===== Source document

PDB File¶

This module defines functions for parsing and writing PDB files.

parsePDBStream(stream, **kwargs)[source]¶

Return an AtomGroup and/or dictionary containing header data parsed from a stream of PDB lines.

Parameters:

stream – Anything that implements the method readlines (e.g. file, buffer, stdin)
title (str) – title of the AtomGroup instance, default is the PDB filename or PDB identifier
ag (AtomGroup) – AtomGroup instance for storing data parsed from PDB file, number of atoms in ag and number of atoms parsed from the PDB file must be the same and atoms in ag and those in PDB file must be in the same order. Non-coordinate data stored in ag will be overwritten with those parsed from the file.

==========

_Written task a_
Quote the PDB file documentation above in full, word for word.

===== Supplied records

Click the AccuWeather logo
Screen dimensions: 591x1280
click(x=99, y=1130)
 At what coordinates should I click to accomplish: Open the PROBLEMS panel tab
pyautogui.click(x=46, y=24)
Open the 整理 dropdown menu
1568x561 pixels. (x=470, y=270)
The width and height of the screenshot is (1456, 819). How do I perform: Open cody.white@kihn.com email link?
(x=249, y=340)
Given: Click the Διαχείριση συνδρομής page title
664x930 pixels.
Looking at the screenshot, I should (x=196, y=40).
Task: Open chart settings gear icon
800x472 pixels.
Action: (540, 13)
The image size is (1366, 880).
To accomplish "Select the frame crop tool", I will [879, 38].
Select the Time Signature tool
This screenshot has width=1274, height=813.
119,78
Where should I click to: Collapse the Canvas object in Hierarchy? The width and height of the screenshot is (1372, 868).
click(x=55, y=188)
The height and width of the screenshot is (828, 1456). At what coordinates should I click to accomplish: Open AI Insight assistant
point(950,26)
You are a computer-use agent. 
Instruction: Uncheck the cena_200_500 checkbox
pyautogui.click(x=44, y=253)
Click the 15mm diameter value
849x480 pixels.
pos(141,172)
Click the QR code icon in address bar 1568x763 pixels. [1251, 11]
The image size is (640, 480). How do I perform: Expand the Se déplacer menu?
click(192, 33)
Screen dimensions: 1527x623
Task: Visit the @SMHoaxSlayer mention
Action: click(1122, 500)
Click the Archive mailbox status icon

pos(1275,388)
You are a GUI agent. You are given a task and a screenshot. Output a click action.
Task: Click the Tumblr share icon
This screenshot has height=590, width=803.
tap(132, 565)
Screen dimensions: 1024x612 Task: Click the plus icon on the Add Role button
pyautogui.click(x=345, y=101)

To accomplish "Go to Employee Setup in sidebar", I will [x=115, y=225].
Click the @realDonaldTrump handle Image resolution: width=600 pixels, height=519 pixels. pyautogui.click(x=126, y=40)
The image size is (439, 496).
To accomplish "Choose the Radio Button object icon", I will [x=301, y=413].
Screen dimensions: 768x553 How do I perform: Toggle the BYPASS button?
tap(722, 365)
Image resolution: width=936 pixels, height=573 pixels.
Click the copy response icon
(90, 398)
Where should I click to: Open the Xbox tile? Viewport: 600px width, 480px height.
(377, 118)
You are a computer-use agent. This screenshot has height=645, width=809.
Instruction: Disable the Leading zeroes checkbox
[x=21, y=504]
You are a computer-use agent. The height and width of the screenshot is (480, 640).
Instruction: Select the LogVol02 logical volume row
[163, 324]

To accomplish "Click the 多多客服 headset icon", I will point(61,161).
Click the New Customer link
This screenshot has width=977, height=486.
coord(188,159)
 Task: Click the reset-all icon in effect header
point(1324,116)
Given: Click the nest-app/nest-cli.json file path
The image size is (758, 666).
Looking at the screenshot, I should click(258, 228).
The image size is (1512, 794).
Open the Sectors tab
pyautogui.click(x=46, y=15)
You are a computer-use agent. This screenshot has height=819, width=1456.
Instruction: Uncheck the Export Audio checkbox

==========

_Written task b_
Lay out the listing lines, everything from the one containing "The image size is (640, 480)." down to the one containing "will [x=115, y=225].", as a Markdown table with columns n and Line. Put a row number in n and each line in Line, and leave out blank lines.

_Complete answer a_
PDB File¶

This module defines functions for parsing and writing PDB files.

parsePDBStream(stream, **kwargs)[source]¶

Return an AtomGroup and/or dictionary containing header data parsed from a stream of PDB lines.

Parameters:

stream – Anything that implements the method readlines (e.g. file, buffer, stdin)
title (str) – title of the AtomGroup instance, default is the PDB filename or PDB identifier
ag (AtomGroup) – AtomGroup instance for storing data parsed from PDB file, number of atoms in ag and number of atoms parsed from the PDB file must be the same and atoms in ag and those in PDB file must be in the same order. Non-coordinate data stored in ag will be overwritten with those parsed from the file.

_Complete answer b_
| n | Line |
|---|---|
| 1 | The image size is (640, 480). How do I perform: Expand the Se déplacer menu? |
| 2 | click(192, 33) |
| 3 | Screen dimensions: 1527x623 |
| 4 | Task: Visit the @SMHoaxSlayer mention |
| 5 | Action: click(1122, 500) |
| 6 | Click the Archive mailbox status icon |
| 7 | pos(1275,388) |
| 8 | You are a GUI agent. You are given a task and a screenshot. Output a click action. |
| 9 | Task: Click the Tumblr share icon |
| 10 | This screenshot has height=590, width=803. |
| 11 | tap(132, 565) |
| 12 | Screen dimensions: 1024x612 Task: Click the plus icon on the Add Role button |
| 13 | pyautogui.click(x=345, y=101) |
| 14 | To accomplish "Go to Employee Setup in sidebar", I will [x=115, y=225]. |